* [Instructions for the task]
Pick out each line of the listing below that contains the string "матки", and copy those lines in full. Uppercase and lowercase letters must match.

* [Data supplied]
══════════════════════════════

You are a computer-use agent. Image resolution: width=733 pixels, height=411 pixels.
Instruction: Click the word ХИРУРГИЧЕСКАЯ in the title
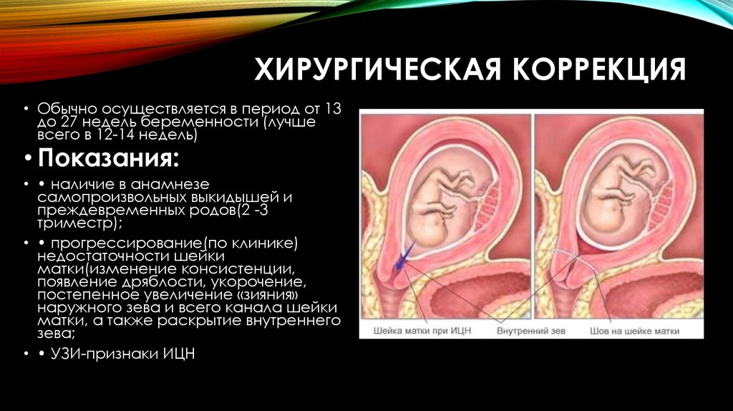(378, 69)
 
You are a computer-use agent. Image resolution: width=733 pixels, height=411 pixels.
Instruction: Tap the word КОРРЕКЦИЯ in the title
(599, 69)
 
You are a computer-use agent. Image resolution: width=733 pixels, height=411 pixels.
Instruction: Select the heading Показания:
(108, 158)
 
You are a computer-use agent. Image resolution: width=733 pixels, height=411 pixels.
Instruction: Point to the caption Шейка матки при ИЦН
(422, 331)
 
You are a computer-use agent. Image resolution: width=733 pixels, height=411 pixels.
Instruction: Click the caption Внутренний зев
(531, 331)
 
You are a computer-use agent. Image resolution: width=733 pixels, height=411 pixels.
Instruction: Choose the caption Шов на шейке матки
(634, 331)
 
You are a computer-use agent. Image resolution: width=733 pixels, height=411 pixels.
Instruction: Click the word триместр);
(80, 223)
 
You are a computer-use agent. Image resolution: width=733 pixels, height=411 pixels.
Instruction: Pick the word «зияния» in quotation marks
(268, 296)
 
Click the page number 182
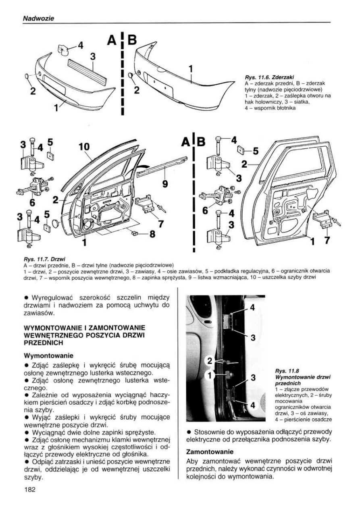(30, 490)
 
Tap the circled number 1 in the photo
(210, 376)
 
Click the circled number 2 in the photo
(210, 360)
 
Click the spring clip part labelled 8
(135, 233)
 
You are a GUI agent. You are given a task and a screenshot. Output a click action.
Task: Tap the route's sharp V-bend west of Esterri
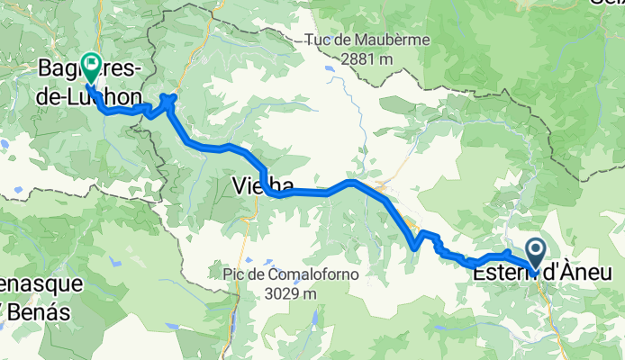pos(415,245)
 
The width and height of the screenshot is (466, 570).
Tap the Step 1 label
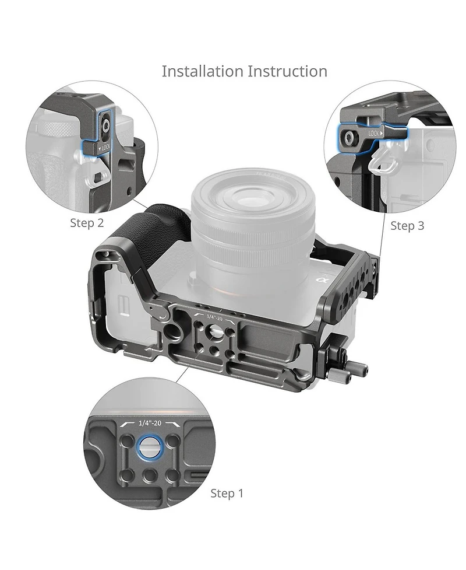click(227, 494)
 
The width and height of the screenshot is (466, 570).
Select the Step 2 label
click(87, 222)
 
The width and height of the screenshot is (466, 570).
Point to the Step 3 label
click(407, 226)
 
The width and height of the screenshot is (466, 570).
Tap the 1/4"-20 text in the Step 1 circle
click(150, 423)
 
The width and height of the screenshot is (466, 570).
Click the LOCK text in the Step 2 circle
click(105, 147)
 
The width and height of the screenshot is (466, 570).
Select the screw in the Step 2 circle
click(106, 126)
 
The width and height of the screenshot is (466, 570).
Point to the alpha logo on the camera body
click(320, 279)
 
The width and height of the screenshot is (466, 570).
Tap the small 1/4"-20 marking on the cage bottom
click(214, 317)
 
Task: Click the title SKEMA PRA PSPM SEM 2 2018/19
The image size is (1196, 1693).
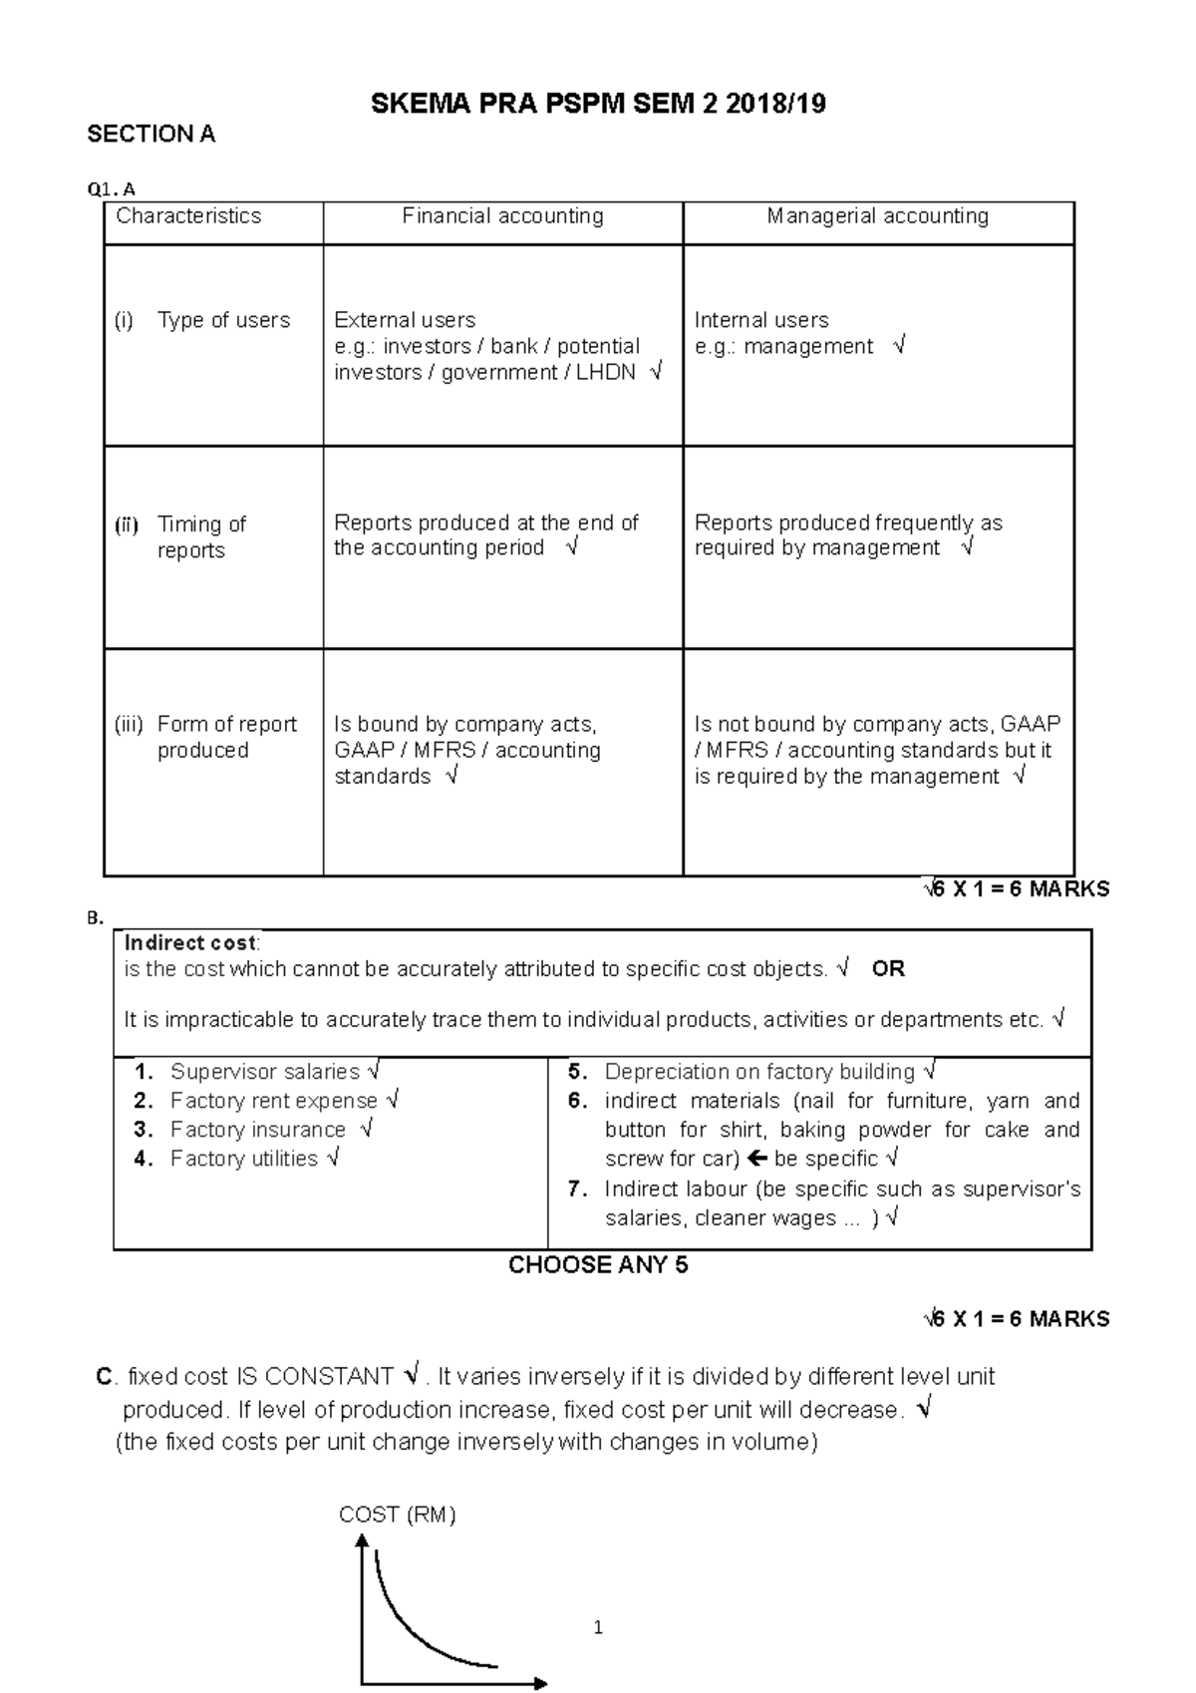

══════════════════════════════

* [Correct result]
Instruction: Point to the caption Шейка матки при ИЦН
Instruction: Choose the caption Шов на шейке матки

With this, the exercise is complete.